MPF pede suspensão de perfuração da Petrobras na Foz do Amazonas por riscos ambientais
Ministério Público Federal questiona licença de perfuração na Margem Equatorial; Petrobras afirma que não há impactos socioambientais.
Por Redação Diário Local
O Ministério Público Federal (MPF) solicitou ao Tribunal Regional Federal da 1ª Região (TRF1) a suspensão imediata da licença de perfuração de petróleo concedida à Petrobras para o bloco FZA-M-59, localizado na bacia do Foz do Amazonas, na Margem Equatorial.

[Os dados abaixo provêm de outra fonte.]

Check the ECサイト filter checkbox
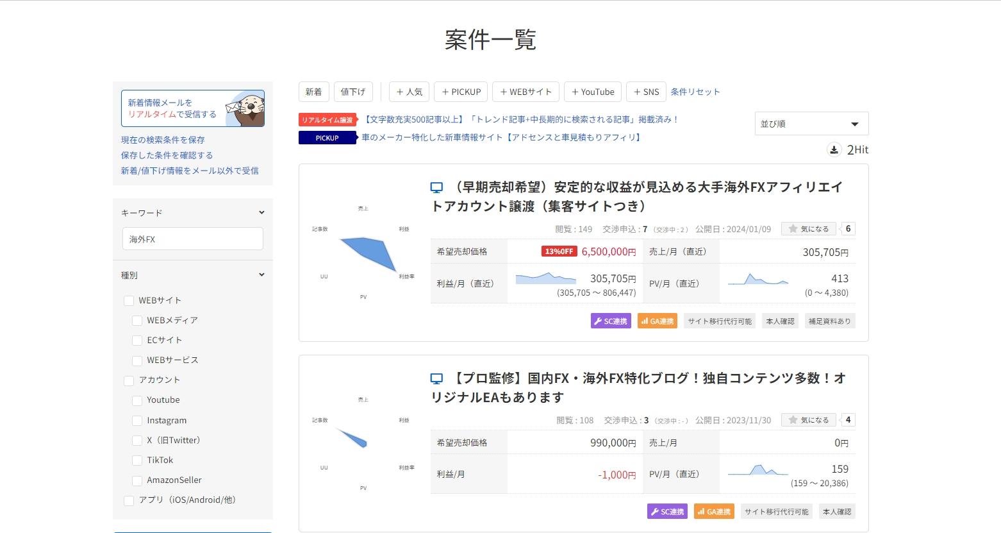The width and height of the screenshot is (1001, 533). point(137,341)
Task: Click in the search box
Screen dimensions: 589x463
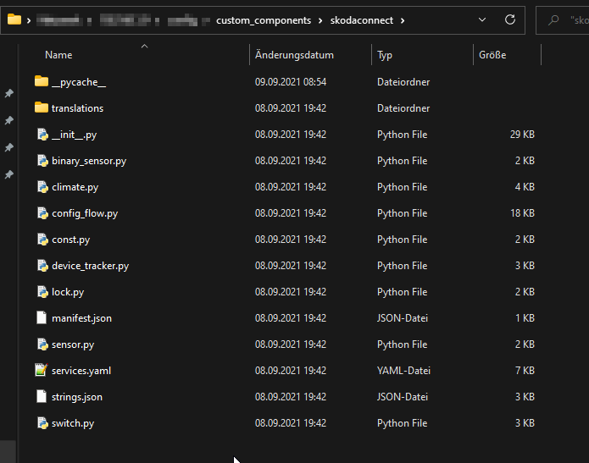Action: pyautogui.click(x=578, y=19)
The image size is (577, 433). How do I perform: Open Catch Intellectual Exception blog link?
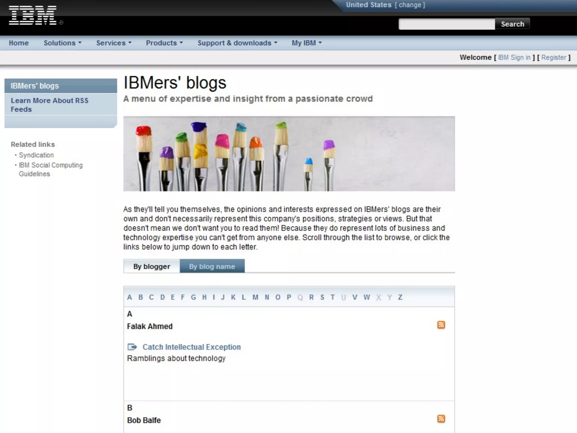click(192, 347)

Em recurso apresentado na última quinta-feira (17), o MPF alega que a operação afeta 17 municípios do Pará. O órgão afirma que as embarcações que utilizam o porto de Belém cruzam rotas de sensibilidade ambiental, o que estaria causando prejuízos a famílias indígenas, quilombolas e pescadores artesanais.
A Petrobras, por meio de nota, informou que suas atividades na região estão em fase de pesquisa exploratória e que os estudos realizados não apontaram impactos socioambientais diretos sobre comunidades ou terras indígenas no bloco em questão.
Quais são os pedidos do MPF?
O órgão solicita que as atividades sejam suspensas até que uma consulta prévia seja realizada com todas as comunidades tradicionais da costa do Pará. Além disso, o MPF pede a execução de estudos pesqueiros e a apresentação de um plano de compensação ambiental.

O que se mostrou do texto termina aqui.